We use Amazon Elastic Load Balancers to serve mobile applications and websites. It works really well. We have not had any problems until now. Last year we integrated the AWS ELB with the EC2 Auto Scaling and now we have a fully working elastic solution. We increase/decrease EC2s instances based on traffic over our load balancers.

Vetted Review
Amazon Elastic Load Balancing
5 years of experience

The right balance to serve high traffic websites

Rating: 9 out of 10
Incentivized

Use Cases and Deployment Scope

We decided to use Amazon Elastic Load Balancing in conjunction with Amazon EC2 Auto Scaling to host our websites.
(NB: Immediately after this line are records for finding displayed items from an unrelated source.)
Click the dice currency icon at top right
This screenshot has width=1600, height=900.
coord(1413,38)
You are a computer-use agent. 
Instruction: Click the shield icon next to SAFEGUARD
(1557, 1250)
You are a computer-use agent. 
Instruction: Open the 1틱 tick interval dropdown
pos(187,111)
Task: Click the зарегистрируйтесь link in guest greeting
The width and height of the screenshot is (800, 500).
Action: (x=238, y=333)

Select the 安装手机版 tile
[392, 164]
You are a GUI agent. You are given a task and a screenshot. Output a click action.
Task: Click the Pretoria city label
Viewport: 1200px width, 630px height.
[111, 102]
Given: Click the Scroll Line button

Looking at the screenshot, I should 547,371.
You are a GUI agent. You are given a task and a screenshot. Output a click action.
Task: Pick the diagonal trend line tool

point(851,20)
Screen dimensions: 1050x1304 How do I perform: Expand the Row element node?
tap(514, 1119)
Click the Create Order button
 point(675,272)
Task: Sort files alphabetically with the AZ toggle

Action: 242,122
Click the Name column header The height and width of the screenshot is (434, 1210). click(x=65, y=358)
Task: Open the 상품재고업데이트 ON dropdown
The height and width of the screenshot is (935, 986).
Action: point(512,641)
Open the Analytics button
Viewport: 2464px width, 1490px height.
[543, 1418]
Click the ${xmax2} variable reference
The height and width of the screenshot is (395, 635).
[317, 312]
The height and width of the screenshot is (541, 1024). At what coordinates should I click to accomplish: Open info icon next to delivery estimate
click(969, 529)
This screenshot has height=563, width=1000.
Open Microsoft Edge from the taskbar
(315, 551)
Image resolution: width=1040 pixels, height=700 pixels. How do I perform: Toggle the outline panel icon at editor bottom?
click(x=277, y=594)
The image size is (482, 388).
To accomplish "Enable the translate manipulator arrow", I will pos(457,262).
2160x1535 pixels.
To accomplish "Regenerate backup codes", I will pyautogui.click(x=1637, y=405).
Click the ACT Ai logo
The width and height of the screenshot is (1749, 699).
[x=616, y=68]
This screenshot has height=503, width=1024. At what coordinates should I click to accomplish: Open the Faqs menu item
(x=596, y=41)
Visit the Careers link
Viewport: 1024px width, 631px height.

We have websites that have peak traffic on some periods of the year, so we needed an elastic infrastructure that helps us to serve our websites with no downtimes and good performance. And that's what we get using this platform. So, we now have more reliable websites.

Pros

  • Good price for a complete load balancing solution
  • Very useful rules editor on listener
  • Working in conjuction with AWS WAF, is a good option to protect your applications

Cons

  • Unsing certificates from Amazon Certficate Manager don't work well
  • On high traffic websites can be pricey
  • HTTP/2 implementation creates problems from time to time on Apple devices / Safari

Likelihood to Recommend

We use AWS Elastic Load Balancers to serve websites. And for this purpose, works extremely well. In the past we used physical load balancers and that was very costly, and not to mention hard to work with on the server content replication side. Now, with AWS Elastic Load Balancers and EC2 Auto Scaling, we have a complete elastic solution, that works as it's supposed to be.